Why does Vitamin C exist? How did it evolve? We often take for granted that all the things in and around us are the result of evolution, or going farther much farther back to get the actual elements, the result of a supernova. I’ll save the chemistry of the universe for another post, however, because today I am focusing on vitamin C.

UCLA and Dartmouth scientists have identified a crucial enzyme in plant vitamin C synthesis. The discovery completes our understanding of the 10-step process by which plants convert glucose into vitamin C, which itself is crucial protective antioxidant in plants that produce it.

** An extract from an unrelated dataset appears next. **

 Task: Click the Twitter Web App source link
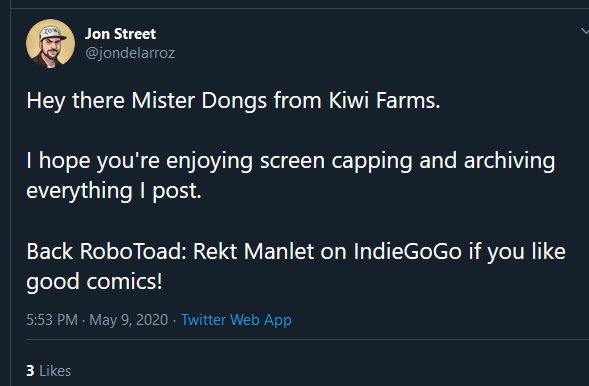[x=236, y=320]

“If we can find ways to enhance the activity of this enzyme, it may be possible to engineer plants to make more vitamin C and produce better crops,” said ke,

When life on Earth began, explained Steven Clarke, there was almost no oxygen on Earth. “Two-billion years ago plants devised an efficient way to get sunlight to make sugar from carbon dioxide that produced oxygen as a waste product; that waste product probably killed off most of all living species at that time,” Clarke said. “The only organisms that survived developed defenses against it, and one of the best defenses is vitamin C. Plants learned how to make vitamin C to protect themselves.”

Clarke, who studies the biochemistry of aging, said the finding is an example of serendipity in science. “We hit on gold,” Clarke said, “because we now have a chance to improve human nutrition and to increase the resistance of plants to oxidative stress. Plants may grow better with more vitamin C, especially with more ozone in the atmosphere due to pollution.”